Extract provided =
-- Opening Marker --
# Killies Import > Non-Killie Segment >  Paramecium Culture

## selena

Hi Scott,

Mmmm................now what do you want me to do with this little bottle I just receive 10 minutes ago? You are the 2nd guy after Keehoe to sent me the creepy stuff in the mail. He sent me Walterworm in a smash-up container with worms crawling out about and Phew! What a smell! I think he did it on purpose, you know what? I am going to sent him some fruitflies maggots in the mail.

Will I kill them if I pour them into a larger container of aged water or boiled water. How do I prepare the oats for feeding? Do I soak them or just throw some into the culture. Do they need light, aeration and do I put a plastic film over the container like your greenwater?

 :Laughing:   :Laughing:  Anyway thanks Scott for the early X'mas present. Can't you read the fineprints when I did not respond when you insist on senting creepy crawlies to me. Girls or women preferred gifts like soft toys, jewellery...... and cute cute stuff. Not worms or creepy crawlies!!  :Laughing:   :Laughing:  

---------------------------------
Selena

----------


## Scott_sg

Hi Selena,

Hmmm there is just no pleasing women is there...  :Wink:  

Ok the paramecium are easy just add some boiling water to a take away container, and add some oats about a teaspoon, wheat or uncooked rice will work also. Add them when it is hot and put the lid on the container and allow to cool. Then add some of the starter culture. That is all. 

Be careful to try and keep the lid on as much as possible, since they are pure cultures and will get infected from the air. So if you open it tip the lid partially open rather than taking the whole thing off. They don't like any bright light just normal room light is fine. Just feed with a dropper and occasionally renew the culture as above, maybe once a month.

If everything works nice your container should turn nice and milky, and you will be able to see them swimming around in there. In the home there is no way to keep it sterile but really just try and make it as nice for the paramecium as possible, then they will become the dominant organism there.

And I will see what i can do about a better christmas present for you  :Wink:  

I think I must of caught something from Ronnie.... I have started building stuff and playing with silicon and visits to the hardware.  :Shocked:  .

Scott.
-- Closing Marker --
Dataset content =
-- Opening Marker --
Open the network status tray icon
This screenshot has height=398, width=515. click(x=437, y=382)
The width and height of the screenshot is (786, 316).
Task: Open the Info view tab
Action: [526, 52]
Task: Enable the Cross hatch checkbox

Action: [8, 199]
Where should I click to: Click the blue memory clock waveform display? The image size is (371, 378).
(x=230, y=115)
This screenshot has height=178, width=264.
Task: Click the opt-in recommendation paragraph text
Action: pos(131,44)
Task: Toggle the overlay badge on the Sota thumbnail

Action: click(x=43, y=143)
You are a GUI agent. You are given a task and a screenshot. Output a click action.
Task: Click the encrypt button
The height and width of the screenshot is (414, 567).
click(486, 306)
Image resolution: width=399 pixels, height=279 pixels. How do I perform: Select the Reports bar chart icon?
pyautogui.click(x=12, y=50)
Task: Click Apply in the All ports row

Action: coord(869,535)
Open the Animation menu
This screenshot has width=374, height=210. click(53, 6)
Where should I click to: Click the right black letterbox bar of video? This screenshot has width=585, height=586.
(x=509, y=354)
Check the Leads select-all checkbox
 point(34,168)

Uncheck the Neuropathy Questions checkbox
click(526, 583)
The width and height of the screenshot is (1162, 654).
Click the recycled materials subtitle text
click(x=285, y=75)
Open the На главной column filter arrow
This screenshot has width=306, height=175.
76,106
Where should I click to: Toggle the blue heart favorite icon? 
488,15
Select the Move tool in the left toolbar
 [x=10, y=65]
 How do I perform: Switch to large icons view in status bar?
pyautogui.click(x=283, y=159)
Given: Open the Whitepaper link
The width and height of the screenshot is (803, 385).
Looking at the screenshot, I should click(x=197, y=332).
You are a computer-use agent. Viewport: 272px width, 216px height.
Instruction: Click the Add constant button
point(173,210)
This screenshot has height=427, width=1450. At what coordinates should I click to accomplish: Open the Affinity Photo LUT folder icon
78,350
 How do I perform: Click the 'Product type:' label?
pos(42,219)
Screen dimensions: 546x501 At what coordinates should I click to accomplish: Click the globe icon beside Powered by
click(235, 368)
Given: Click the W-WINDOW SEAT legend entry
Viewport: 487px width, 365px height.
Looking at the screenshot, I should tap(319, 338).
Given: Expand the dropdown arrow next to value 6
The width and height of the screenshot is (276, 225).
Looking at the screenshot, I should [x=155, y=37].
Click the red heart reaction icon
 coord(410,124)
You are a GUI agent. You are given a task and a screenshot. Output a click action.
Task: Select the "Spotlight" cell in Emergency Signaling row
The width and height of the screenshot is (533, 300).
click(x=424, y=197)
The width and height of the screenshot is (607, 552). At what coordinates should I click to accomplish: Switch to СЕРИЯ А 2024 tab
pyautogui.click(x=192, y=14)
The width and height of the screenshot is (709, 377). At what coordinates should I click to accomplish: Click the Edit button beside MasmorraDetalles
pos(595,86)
-- Closing Marker --
Instructions =
1. In the paramecium culture thread, how often does the reply suggest renewing the culture?
2. Reproduce the passage of the paramecium culture thread that begins with the words "Be careful to" and ends with "dominant organism there.".

Answers to each task =
1. Maybe once a month.

2.
Be careful to try and keep the lid on as much as possible, since they are pure cultures and will get infected from the air. So if you open it tip the lid partially open rather than taking the whole thing off. They don't like any bright light just normal room light is fine. Just feed with a dropper and occasionally renew the culture as above, maybe once a month.

If everything works nice your container should turn nice and milky, and you will be able to see them swimming around in there. In the home there is no way to keep it sterile but really just try and make it as nice for the paramecium as possible, then they will become the dominant organism there.